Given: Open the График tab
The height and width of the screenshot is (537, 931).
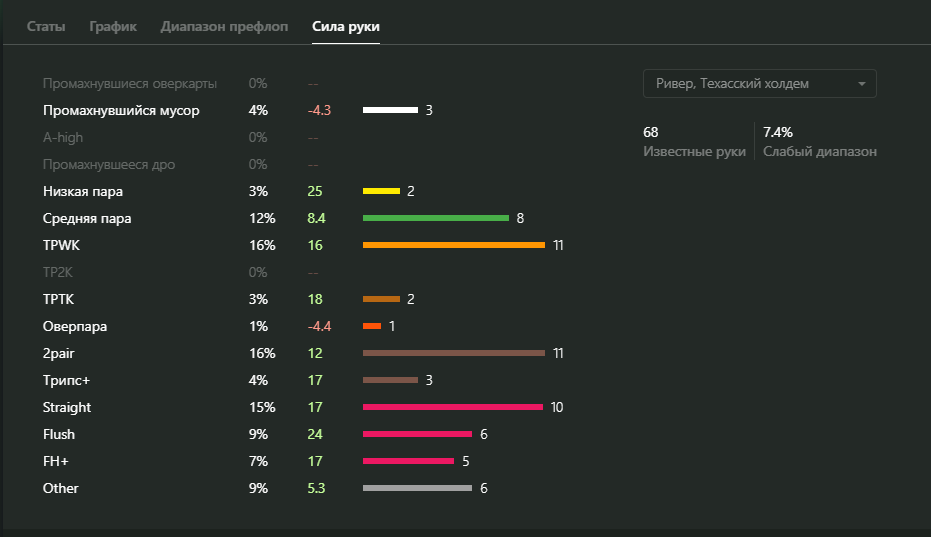Looking at the screenshot, I should 113,26.
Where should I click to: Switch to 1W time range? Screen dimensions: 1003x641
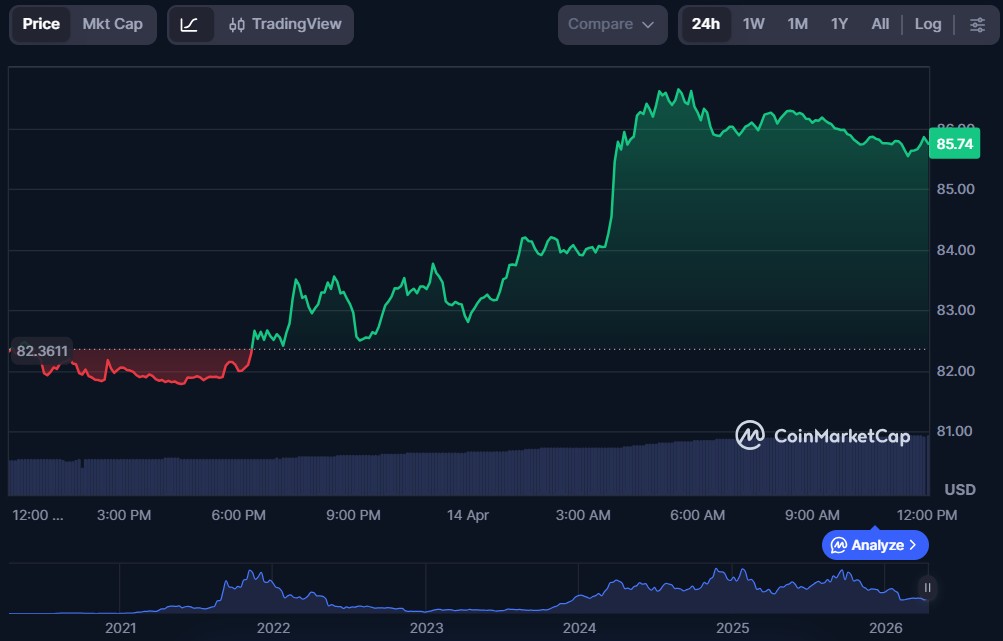pyautogui.click(x=753, y=24)
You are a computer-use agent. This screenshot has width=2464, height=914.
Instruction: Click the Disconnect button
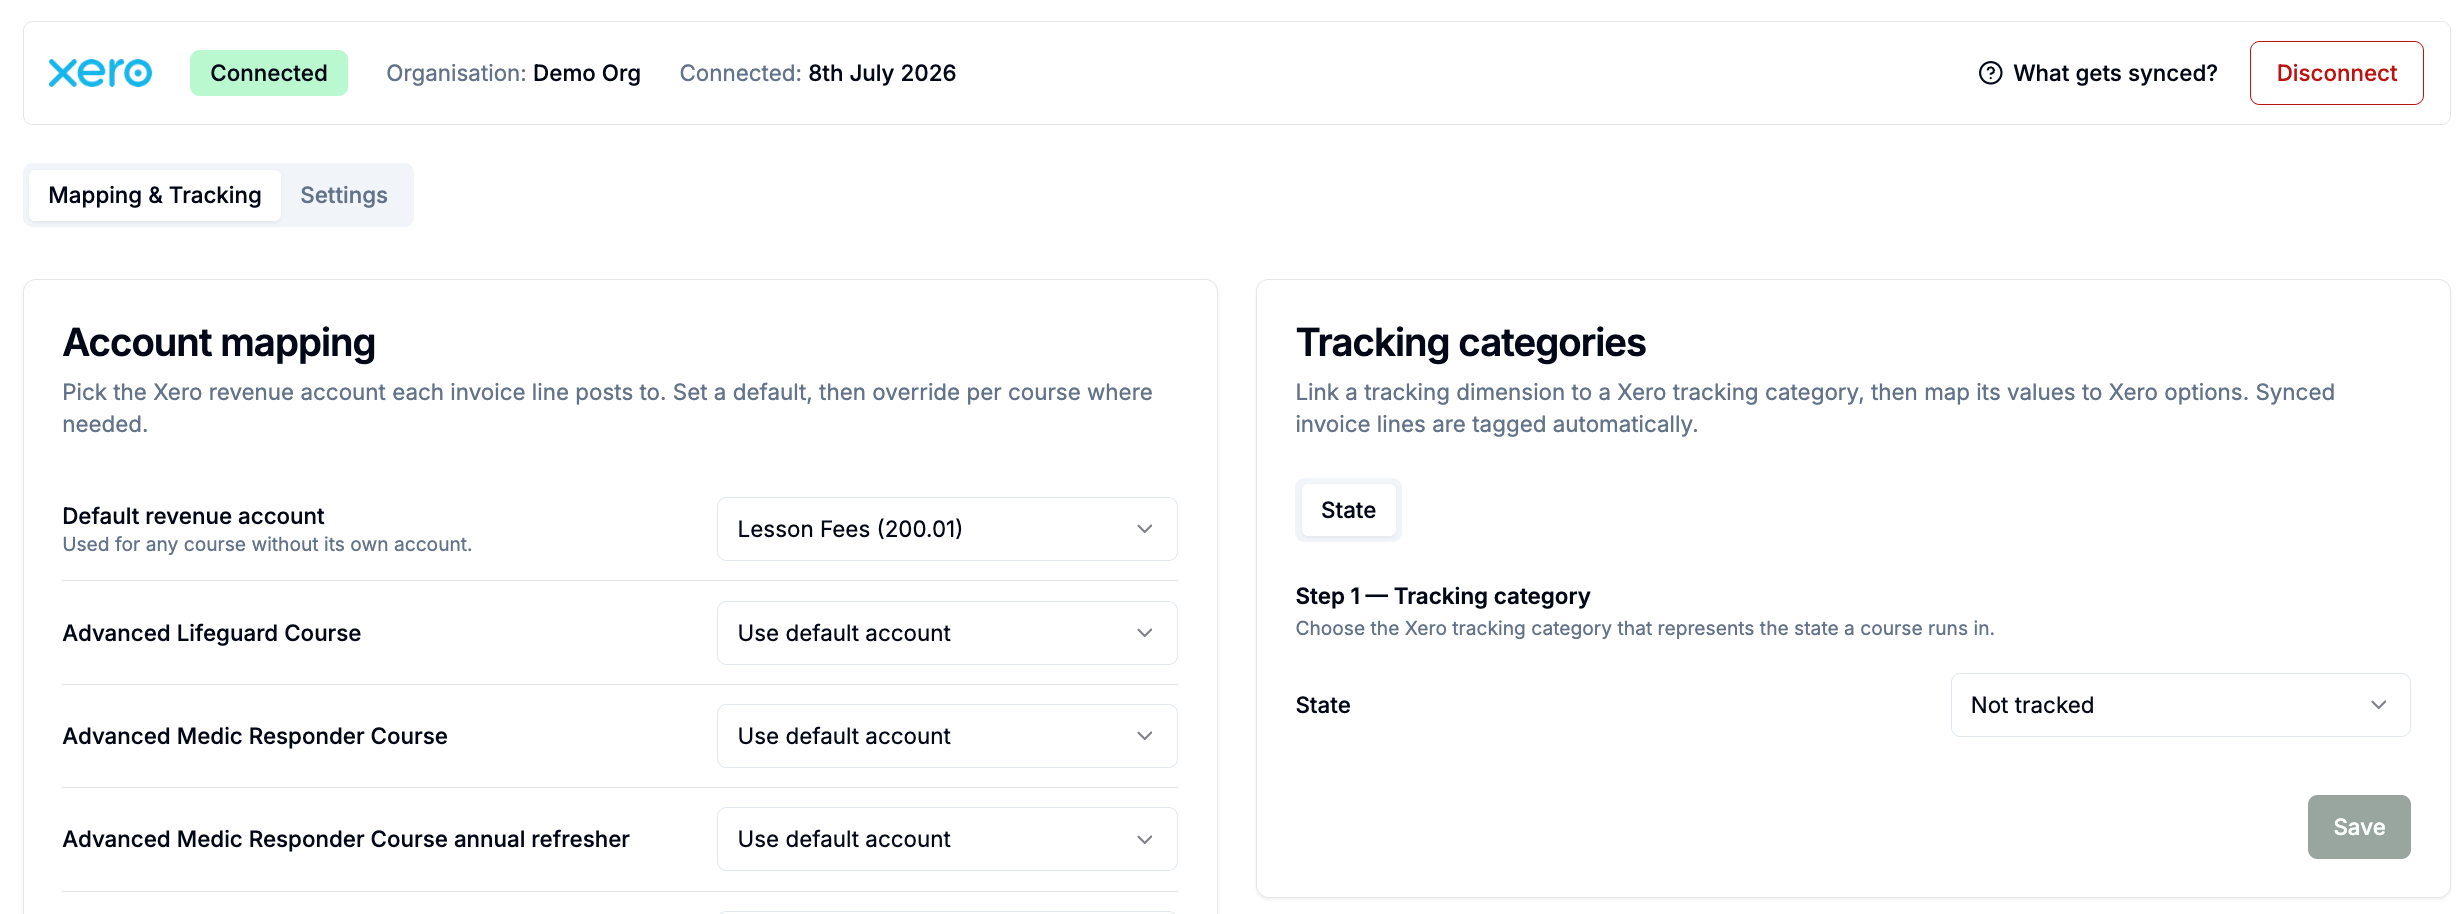pyautogui.click(x=2336, y=73)
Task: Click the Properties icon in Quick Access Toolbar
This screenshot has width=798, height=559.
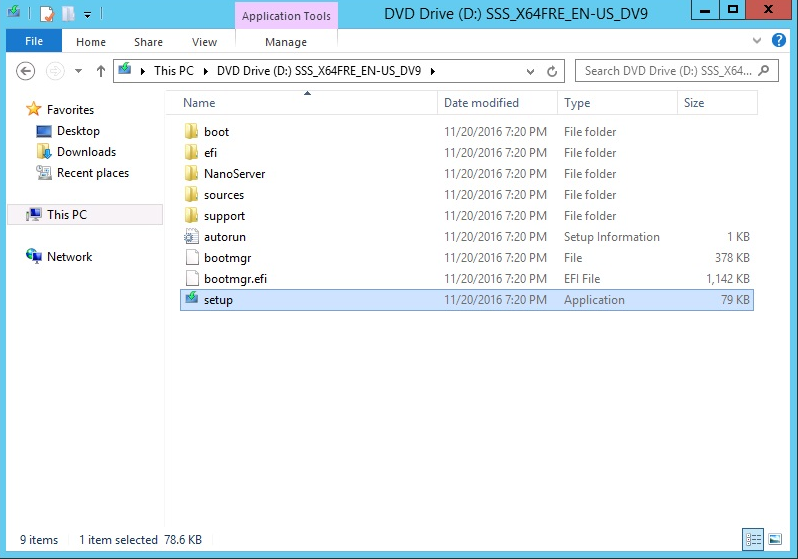Action: [47, 14]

## EXERCISE REQUIREMENTS
Everything from the line containing "Task: Click the" to the last line of the listing above is to be written out exactly, except the pictures, and nothing else.

## ANSWER BOX
Task: Click the Properties icon in Quick Access Toolbar
This screenshot has width=798, height=559.
Action: [47, 14]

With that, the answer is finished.